[[ EXTRACTED DATA open ]]

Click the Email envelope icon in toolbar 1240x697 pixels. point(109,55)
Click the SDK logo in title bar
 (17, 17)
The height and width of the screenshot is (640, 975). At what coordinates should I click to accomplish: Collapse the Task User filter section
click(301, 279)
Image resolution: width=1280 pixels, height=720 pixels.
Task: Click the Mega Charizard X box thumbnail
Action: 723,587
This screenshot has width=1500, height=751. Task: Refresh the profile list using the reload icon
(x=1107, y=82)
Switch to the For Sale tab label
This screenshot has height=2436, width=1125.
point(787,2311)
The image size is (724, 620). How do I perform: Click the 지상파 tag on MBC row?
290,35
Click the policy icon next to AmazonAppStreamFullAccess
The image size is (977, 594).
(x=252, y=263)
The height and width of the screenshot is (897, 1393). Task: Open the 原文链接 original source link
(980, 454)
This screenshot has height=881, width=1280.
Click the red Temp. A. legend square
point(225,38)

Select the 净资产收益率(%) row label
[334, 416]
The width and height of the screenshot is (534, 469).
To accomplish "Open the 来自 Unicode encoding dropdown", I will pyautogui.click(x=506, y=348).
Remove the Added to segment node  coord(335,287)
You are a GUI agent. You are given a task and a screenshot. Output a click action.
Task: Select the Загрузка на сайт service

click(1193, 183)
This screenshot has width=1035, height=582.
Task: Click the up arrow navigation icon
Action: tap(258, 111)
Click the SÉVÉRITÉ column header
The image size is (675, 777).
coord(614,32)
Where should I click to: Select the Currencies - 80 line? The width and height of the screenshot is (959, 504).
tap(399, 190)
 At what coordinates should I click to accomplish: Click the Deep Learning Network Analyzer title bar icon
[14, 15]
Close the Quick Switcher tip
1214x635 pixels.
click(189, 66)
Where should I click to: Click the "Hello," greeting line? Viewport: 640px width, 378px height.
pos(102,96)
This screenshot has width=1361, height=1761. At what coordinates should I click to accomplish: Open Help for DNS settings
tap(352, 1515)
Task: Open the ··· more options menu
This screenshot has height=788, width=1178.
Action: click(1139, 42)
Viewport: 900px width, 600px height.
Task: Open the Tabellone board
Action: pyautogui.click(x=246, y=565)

[[ EXTRACTED DATA closed ]]

# REQUIREMENT:
Transcribe each line of the data exactly, skipping none.

# FINISHED TASK:
Click the Email envelope icon in toolbar 1240x697 pixels. point(109,55)
Click the SDK logo in title bar
 (17, 17)
The height and width of the screenshot is (640, 975). At what coordinates should I click to accomplish: Collapse the Task User filter section
click(301, 279)
Image resolution: width=1280 pixels, height=720 pixels.
Task: Click the Mega Charizard X box thumbnail
Action: 723,587
This screenshot has width=1500, height=751. Task: Refresh the profile list using the reload icon
(x=1107, y=82)
Switch to the For Sale tab label
This screenshot has height=2436, width=1125.
point(787,2311)
The image size is (724, 620). How do I perform: Click the 지상파 tag on MBC row?
290,35
Click the policy icon next to AmazonAppStreamFullAccess
The image size is (977, 594).
(x=252, y=263)
The height and width of the screenshot is (897, 1393). Task: Open the 原文链接 original source link
(980, 454)
This screenshot has height=881, width=1280.
Click the red Temp. A. legend square
point(225,38)

Select the 净资产收益率(%) row label
[334, 416]
The width and height of the screenshot is (534, 469).
To accomplish "Open the 来自 Unicode encoding dropdown", I will pyautogui.click(x=506, y=348).
Remove the Added to segment node  coord(335,287)
You are a GUI agent. You are given a task and a screenshot. Output a click action.
Task: Select the Загрузка на сайт service

click(1193, 183)
This screenshot has width=1035, height=582.
Task: Click the up arrow navigation icon
Action: tap(258, 111)
Click the SÉVÉRITÉ column header
The image size is (675, 777).
coord(614,32)
Where should I click to: Select the Currencies - 80 line? The width and height of the screenshot is (959, 504).
tap(399, 190)
 At what coordinates should I click to accomplish: Click the Deep Learning Network Analyzer title bar icon
[14, 15]
Close the Quick Switcher tip
1214x635 pixels.
click(189, 66)
Where should I click to: Click the "Hello," greeting line? Viewport: 640px width, 378px height.
pos(102,96)
This screenshot has width=1361, height=1761. At what coordinates should I click to accomplish: Open Help for DNS settings
tap(352, 1515)
Task: Open the ··· more options menu
This screenshot has height=788, width=1178.
Action: click(1139, 42)
Viewport: 900px width, 600px height.
Task: Open the Tabellone board
Action: pyautogui.click(x=246, y=565)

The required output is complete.